I actually was doing historic preservation surveys during my tenure as an archaeologist for the Helena National Forest Service in the same mountains up near Lincoln, from 1991-1996, not far from where the Unabomber had his cabin. He had not been captured when I started looking though the old mines and mine buildings up there, and I wonder if I might have seen him, riding on his bike along those backroads.
Now here I am, combining an utterly fictional character (the miner Joe) with a REAL public figure (Ted K.) who has been transformed into a fictional character. I have been struggling with this, whether it is right or wrong to do. Yet for me, they are kind of two sides of the same lonely, isolated sort of man, and the choices they make.
The character of Ted is obvious, based on not only the historical Unabomber, but my own isolationist, luddite, misanthropic, antidevelopment, antigovernment feelings at times in myself and encounters with other human beings with Ted-like characteristics in my life. Actually Ted had more in common with some of those old recluse miners than he would like to have admitted. It seems no one has tried to look through the eyes of the Unabomber in this way before. And yet writers do look through the eyes of murderers all the time.

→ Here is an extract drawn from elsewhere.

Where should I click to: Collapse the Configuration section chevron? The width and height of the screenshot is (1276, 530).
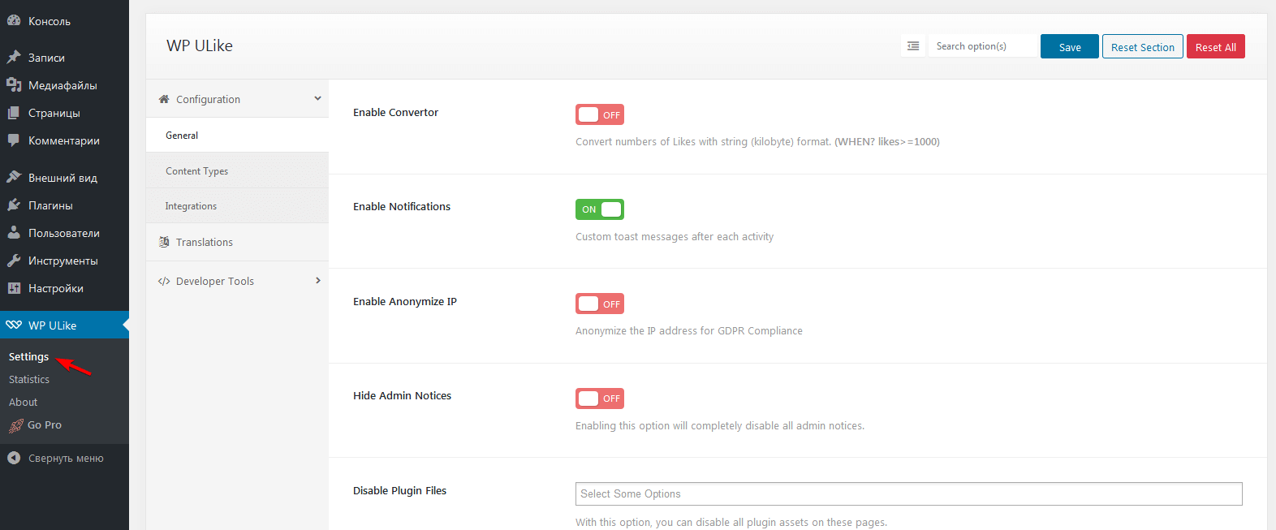317,98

And Joe is an amalgam of the various oldtimers I have met during my life, miners, old veterans, laborers, ...stoic, solitary, lonely and taciturn men. Men who grin and bear the impossible. And keep going, one foot in front of the other. Enduring. Because what other choice is there. There is a lot of my grandpa in Joe.
Two lonely sorts of men, neither liking the modern world or having much use for people most of the time. And yet so very different. Worlds apart in another way. One a romantic nihilist and the other a pragmatic stoic.
When I thought about writing this story, based on my upbringing in Montana, I originally thought of it as a horror story. A "Grapes of Wrath" meets "The Shining" sort of book. And then there were elements that were more like magical realism. I have been struggling with what this book wants to become, and how it fights me at the same time. How do you write a story that wants you to write it, yet fights being written?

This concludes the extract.